To address the manual, error-prone, and inefficient modeling of operational scheduling constraints in manufacturing, this paper proposes an automated constraint generation method integrating generative models with domain knowledge. The core innovation lies in a three-tier hierarchical structural space, coupled with a domain-specific language (DSL) and layered semantic mapping, to structurally guide large language models (LLMs). An adaptive scenario-aware algorithm is further designed to enhance contextual alignment. This approach significantly improves the accuracy, robustness, and interpretability of generated constraints, effectively mitigating inherent LLM limitations—namely, natural language ambiguity and output non-determinism. Experimental results demonstrate substantial gains over pure-LLM baselines: constraint generation accuracy increases by up to 32.7%, and cross-scenario generalization capability improves markedly. The method thus enables reliable deployment of Advanced Planning and Scheduling (APS) systems in complex, dynamic manufacturing environments.
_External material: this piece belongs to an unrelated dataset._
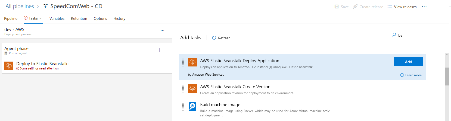Click the drag handle for Create Version task

183,88
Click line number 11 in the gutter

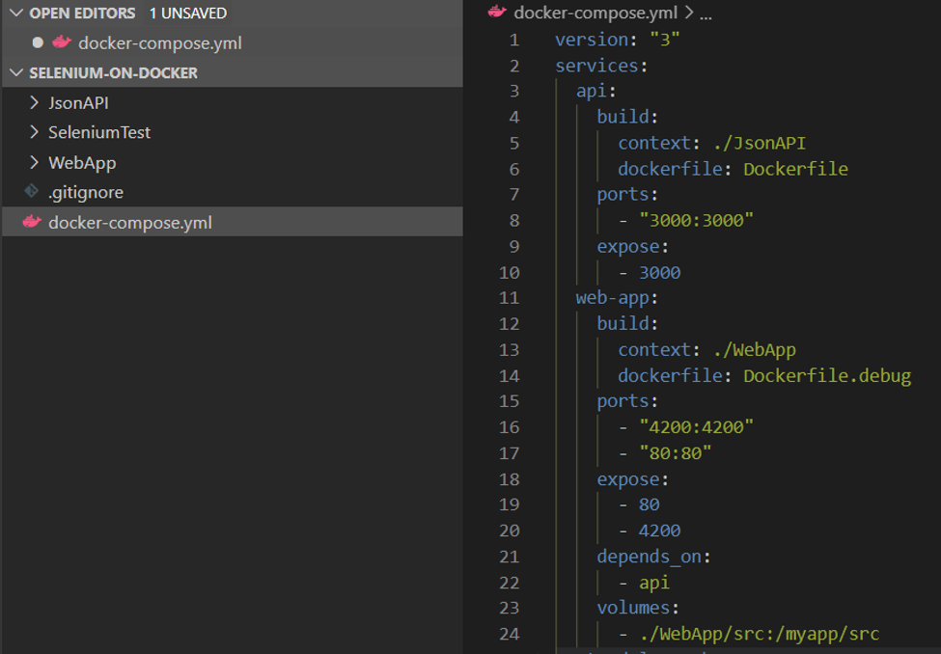pyautogui.click(x=509, y=298)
Advanced Planning and Scheduling (APS) systems have become indispensable for modern manufacturing operations, enabling optimized resource allocation and production efficiency in increasingly complex and dynamic environments. While algorithms for solving abstracted scheduling problems have been extensively investigated, the critical prerequisite of specifying manufacturing requirements into formal constraints remains manual and labor-intensive. Although recent advances of generative models, particularly Large Language Models (LLMs), show promise in automating constraint specification from heterogeneous raw manufacturing data, their direct application faces challenges due to natural language ambiguity, non-deterministic outputs, and limited domain-specific knowledge. This paper presents a constraint-centric architecture that regulates LLMs to perform reliable automated constraint specification for production scheduling. The architecture defines a hierarchical structural space organized across three levels, implemented through domain-specific representation to ensure precision and reliability while maintaining flexibility. Furthermore, an automated production scenario adaptation algorithm is designed and deployed to efficiently customize the architecture for specific manufacturing configurations. Experimental results demonstrate that the proposed approach successfully balances the generative capabilities of LLMs with the reliability requirements of manufacturing systems, significantly outperforming pure LLM-based approaches in constraint specification tasks.